将来、商用サービスや企業内の継続運用へ広げる場合は、生存圏データベースをそのまま業務用データ源にせず、気象業務支援センターなどの正規配信へ切り替える前提で設計します。


過去の地点雨量はAMeDASを使う

過去の実測雨量には、気象庁のAMeDASを使います。

長期学習には1時間雨量から始める

「過去の気象データ・ダウンロード」では、複数地点・複数期間の時別値や日別値をCSVで取得できます。72時間予測の共通出力を1時間雨量とするなら、最初はこの時別値で十分です。
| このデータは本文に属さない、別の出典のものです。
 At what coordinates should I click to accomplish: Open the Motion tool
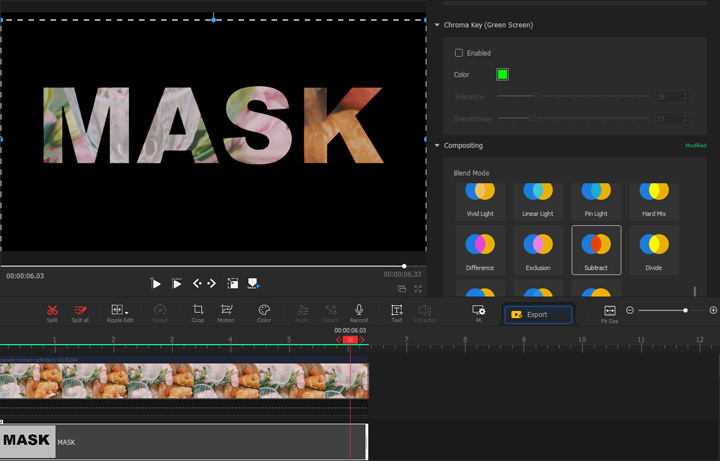coord(226,311)

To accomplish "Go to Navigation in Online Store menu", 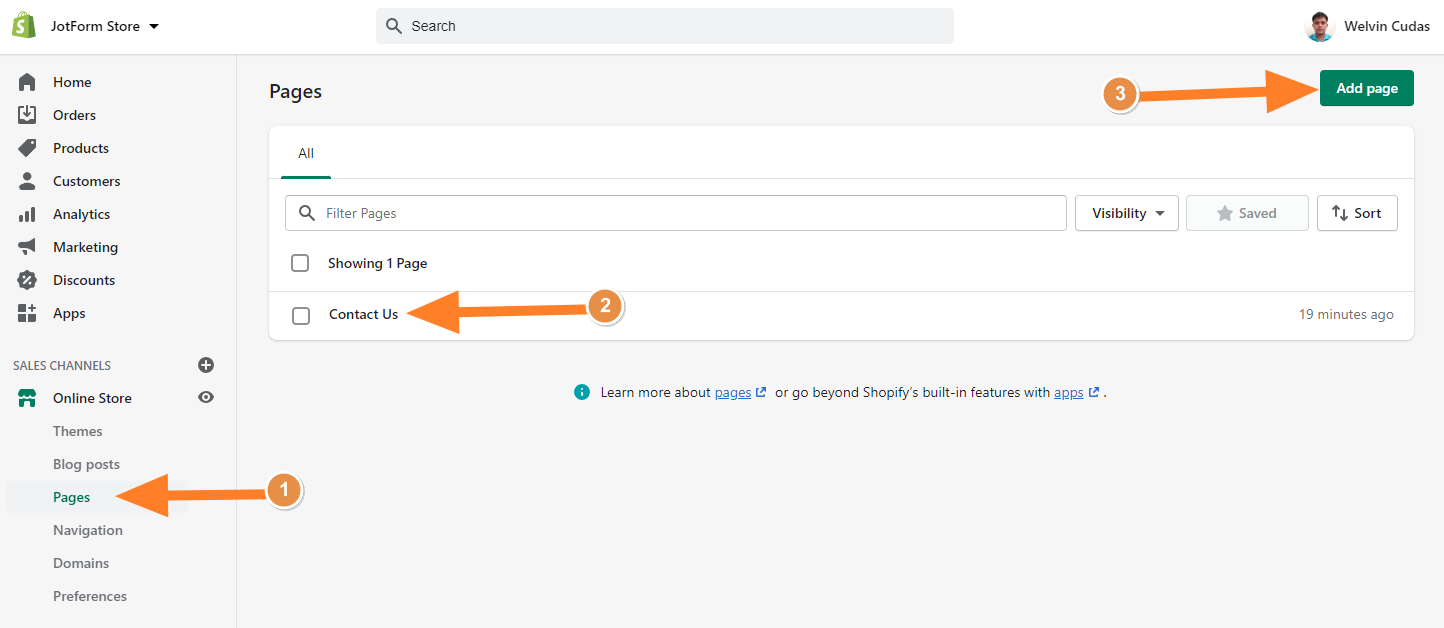I will [88, 530].
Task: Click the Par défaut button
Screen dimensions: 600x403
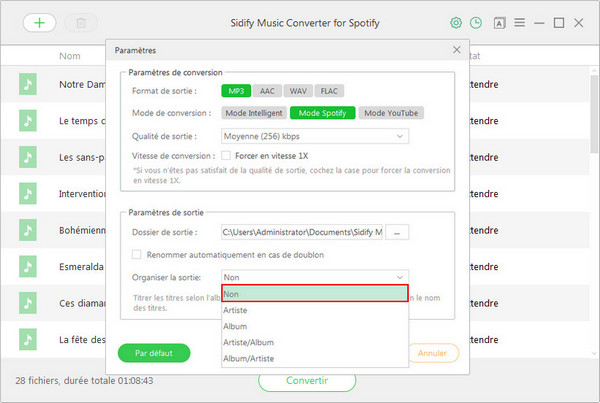Action: pyautogui.click(x=154, y=353)

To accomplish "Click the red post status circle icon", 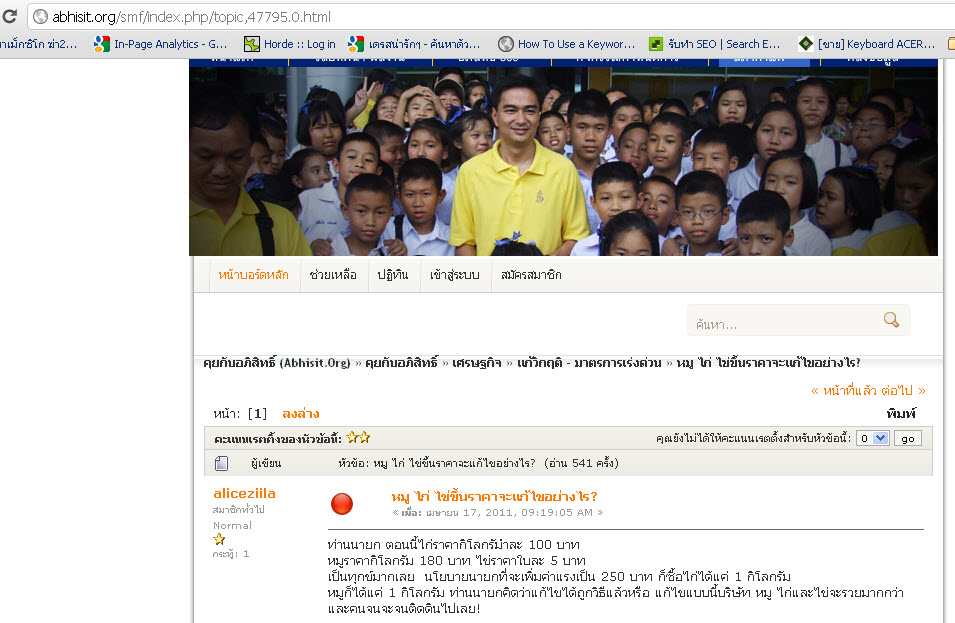I will [x=342, y=504].
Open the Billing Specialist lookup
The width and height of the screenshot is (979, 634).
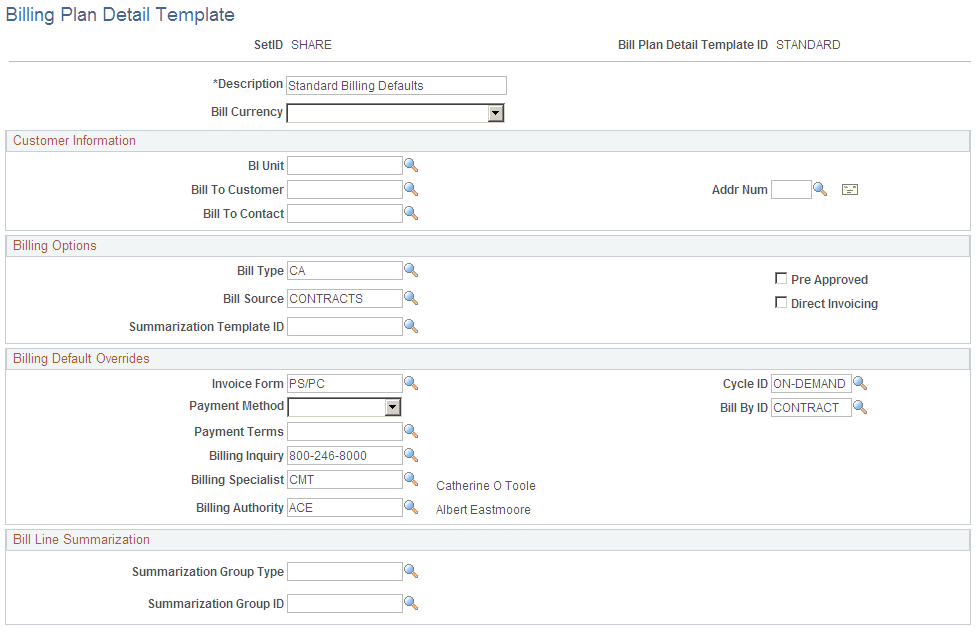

注意したいのは、同ツールでは10分値を一括取得できないことです。10分ごとの値は「過去の気象データ検索」で地点と日を指定して確認できますが、長期間・多数地点をまとめて扱う用途には向きません。

したがって、次のように分けます。

過去の長期学習
    AMeDAS 1時間雨量

直近の実況監視
    既存のAMeDAS 10分雨量収集処理

短時間強雨の形と移動
    全国合成レーダーGPV

これまで作成してきたAMeDAS 10分雨量の収集、DuckDBへの保存、IDW表示、FastAPI、OpenLayersの仕組みは、そのまま実況側の基盤として利用できます。

品質情報も保存する

雨量だけを保存すると、欠測や資料不足を通常値として扱ってしまうことがあります。

最低限、次の項目を残します。

station_id
station_name
latitude
longitude
elevation_m
observed_at
rain_1h_mm
quality_flag
missing_flag
source
received_at

観測所の移設や統計切断もあるため、地点名だけでなく観測所IDと期間を確認します。


リアルタイムの72時間予報は何を使うか

過去データだけでは、現在から72時間先の雨は予測できません。

前線、台風、低気圧、水蒸気輸送など、これから変化する大気の状態を計算した数値予報が必要です。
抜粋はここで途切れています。